HOW TO COMPLETE THIS TASK >>
Using the listing below, print exactly everything from the line with "Open the Pedidos" down to the line with "Increase font size", both included, and nothing more.

MATERIAL FOR THE TASK >>
-- -- --
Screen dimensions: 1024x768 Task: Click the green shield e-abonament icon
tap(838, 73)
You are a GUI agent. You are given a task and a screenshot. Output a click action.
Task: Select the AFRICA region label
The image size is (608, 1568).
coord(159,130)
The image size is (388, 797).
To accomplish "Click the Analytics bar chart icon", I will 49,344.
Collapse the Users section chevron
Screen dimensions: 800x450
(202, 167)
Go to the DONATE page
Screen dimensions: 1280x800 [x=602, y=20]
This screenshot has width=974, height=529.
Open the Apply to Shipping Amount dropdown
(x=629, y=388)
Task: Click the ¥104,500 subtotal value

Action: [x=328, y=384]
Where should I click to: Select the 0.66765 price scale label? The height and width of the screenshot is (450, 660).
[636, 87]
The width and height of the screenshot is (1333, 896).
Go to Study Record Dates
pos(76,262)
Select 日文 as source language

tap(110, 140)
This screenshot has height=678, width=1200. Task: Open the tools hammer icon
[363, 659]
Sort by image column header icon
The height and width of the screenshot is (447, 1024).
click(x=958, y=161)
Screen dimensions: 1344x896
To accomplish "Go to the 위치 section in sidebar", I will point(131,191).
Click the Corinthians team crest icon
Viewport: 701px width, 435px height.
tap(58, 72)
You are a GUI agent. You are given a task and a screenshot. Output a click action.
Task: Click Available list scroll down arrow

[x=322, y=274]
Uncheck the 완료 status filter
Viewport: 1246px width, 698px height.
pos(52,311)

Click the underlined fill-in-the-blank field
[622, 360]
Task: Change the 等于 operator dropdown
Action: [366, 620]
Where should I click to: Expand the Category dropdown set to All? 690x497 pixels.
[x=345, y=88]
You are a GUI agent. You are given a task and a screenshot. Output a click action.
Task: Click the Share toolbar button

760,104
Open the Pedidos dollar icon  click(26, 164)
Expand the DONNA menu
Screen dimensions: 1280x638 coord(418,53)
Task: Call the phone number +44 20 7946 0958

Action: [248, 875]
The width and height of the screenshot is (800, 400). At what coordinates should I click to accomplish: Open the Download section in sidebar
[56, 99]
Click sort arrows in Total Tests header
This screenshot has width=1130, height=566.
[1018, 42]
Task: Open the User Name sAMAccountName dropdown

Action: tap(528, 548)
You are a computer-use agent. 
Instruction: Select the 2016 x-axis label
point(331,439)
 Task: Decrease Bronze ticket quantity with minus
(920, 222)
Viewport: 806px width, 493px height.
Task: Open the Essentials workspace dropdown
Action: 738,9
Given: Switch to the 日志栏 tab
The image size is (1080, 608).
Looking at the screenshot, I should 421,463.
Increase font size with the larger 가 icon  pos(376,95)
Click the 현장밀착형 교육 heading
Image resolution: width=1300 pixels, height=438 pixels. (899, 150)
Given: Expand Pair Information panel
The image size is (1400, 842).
-- -- --
TASK RESPONSE >>
Open the Pedidos dollar icon  click(26, 164)
Expand the DONNA menu
Screen dimensions: 1280x638 coord(418,53)
Task: Call the phone number +44 20 7946 0958

Action: [248, 875]
The width and height of the screenshot is (800, 400). At what coordinates should I click to accomplish: Open the Download section in sidebar
[56, 99]
Click sort arrows in Total Tests header
This screenshot has width=1130, height=566.
[1018, 42]
Task: Open the User Name sAMAccountName dropdown

Action: tap(528, 548)
You are a computer-use agent. 
Instruction: Select the 2016 x-axis label
point(331,439)
 Task: Decrease Bronze ticket quantity with minus
(920, 222)
Viewport: 806px width, 493px height.
Task: Open the Essentials workspace dropdown
Action: 738,9
Given: Switch to the 日志栏 tab
The image size is (1080, 608).
Looking at the screenshot, I should 421,463.
Increase font size with the larger 가 icon  pos(376,95)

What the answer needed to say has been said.